Northeast Asian powers of China, Japan, and South Korea face major economic coronavirus problems

Noriko Watanabe and Lee Jay Walker

Modern Tokyo Times

The nations of China, Japan, and South Korea have respective issues related to territorial disputes. Despite this, all three nations are part of an integrated economic chain that accounts collectively for just below 25 percent of the world economy. Hence, the coronavirus (Covid-19) is creating major economic problems for all Northeast Asian nations including Taiwan.

Internationally, over 3,000 people have died from coronavirus with the majority dying in China. Yet, in recent weeks, it is clear that other nations are facing a real crisis. This notably applies to Iran, Italy, Japan, and South Korea and the list of nations will most likely increase until the crisis relents.

Tedros Adhanom Ghebreyesus, the Director-General of the World Health Organization (WHO), reiterated that cases are now jumping outside of China. He stated, “We are in uncharted territory – we have never seen before a respiratory pathogen that is capable of community transmission but at same time which can also be contained with the right measures.”

However, for the economic powerhouse of Northeast Asia, the crisis is especially potent. Thus, with nearly 25 percent of international trade being accounted for by China, Japan, and South Korea respectively, then economic bottlenecks will impact regional nations and the international economy.

The economist Song Xuetao at Tianfeng Securities, uttered, “If the epidemic spreads in Japan and South Korea, it will bring a second blow to the global industrial chain and impact downstream companies in China.”

Now, sadly, South Korea is facing a major coronavirus crisis with over 4,300 cases. Hence, despite cases reducing in China even if the Wuhan epicenter of the crisis remains – the fear is that Japan and South Korea will further lead to an economic downturn.

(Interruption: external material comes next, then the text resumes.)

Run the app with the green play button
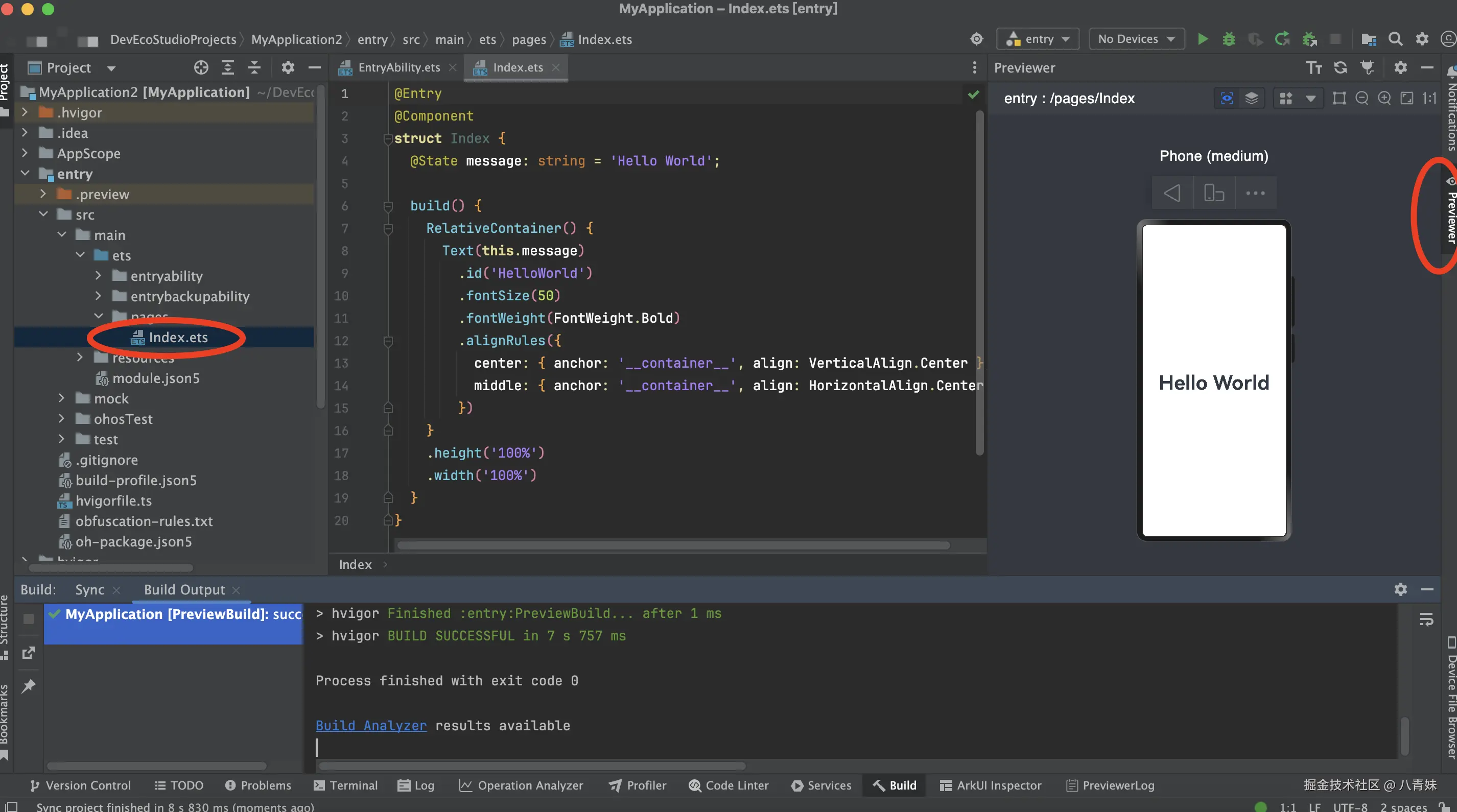Image resolution: width=1457 pixels, height=812 pixels. [1203, 39]
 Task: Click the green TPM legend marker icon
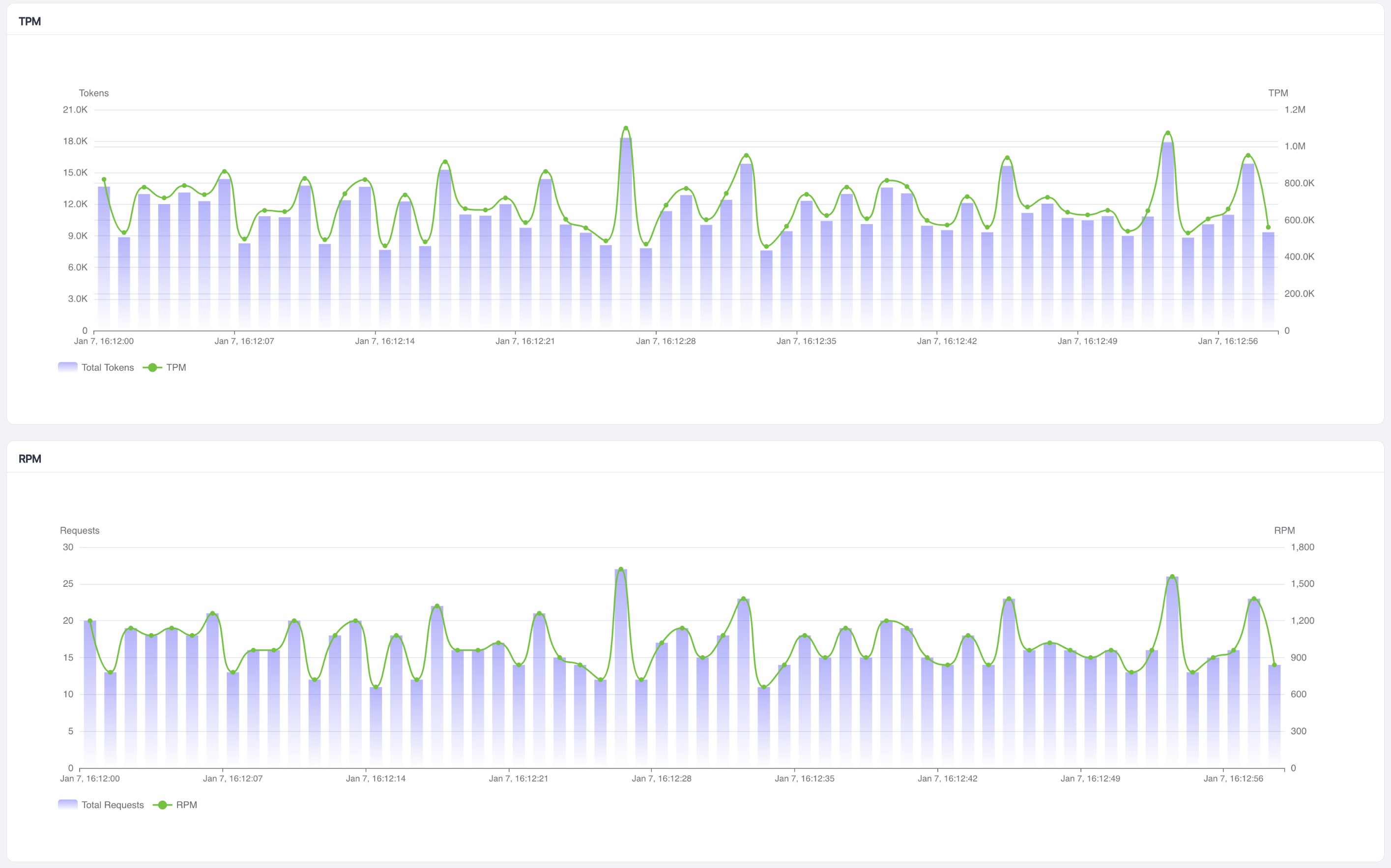(152, 368)
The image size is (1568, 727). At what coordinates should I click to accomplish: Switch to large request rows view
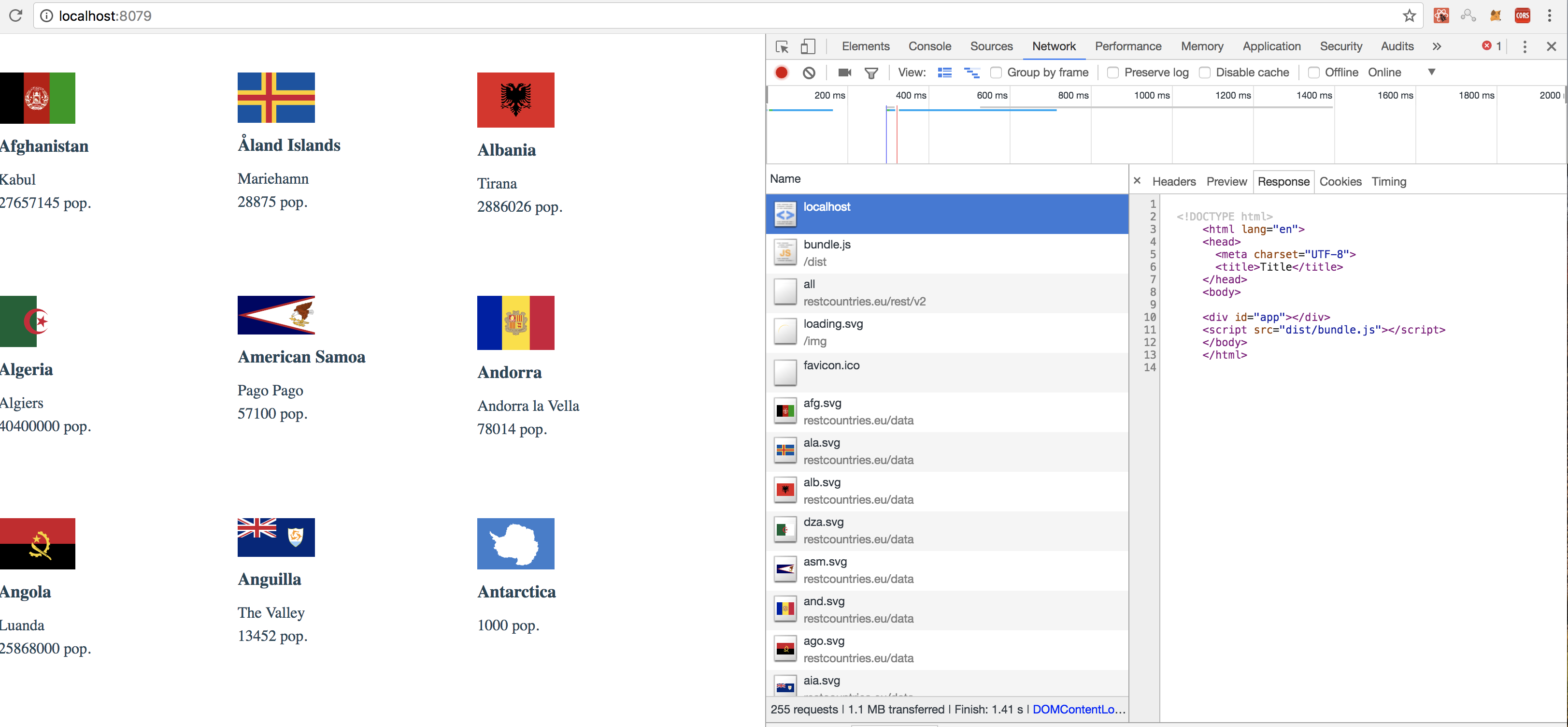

Turning back to the economic angle of coronavirus, the Carnegie Endowment for International Peace, uttered, What’s more, even though the projected decline in expected gross domestic product (GDP) growth is lowest for Japan (see figure 6), the impact will be larger in some respects because it is the largest economy in Asia outside of China. That means the nominal GDP value of even a smaller percentage-point economic disruption would still be relatively high. In fact, based on calculations using CEIC data, the expected relative drop in the total value of GDP growth for Japan is expected to be the second highest among China’s neighbors, behind only that of South Korea. From that vantage point, South Korean and Japanese firms will feel the biggest impact.”

Hence, it is essential for China, Japan, and South Korea to work closely together in the area of health, logistics, supply chains, and other essential areas. After all, the health crisis that is triggering economic negativity belongs to all Northeast Asian powers. Thus, all political tensions that existed prior to the coronavirus crisis must firmly be put on a backburner. Similarly, it is imperative that health issues and interconnectivity becomes drastically increased.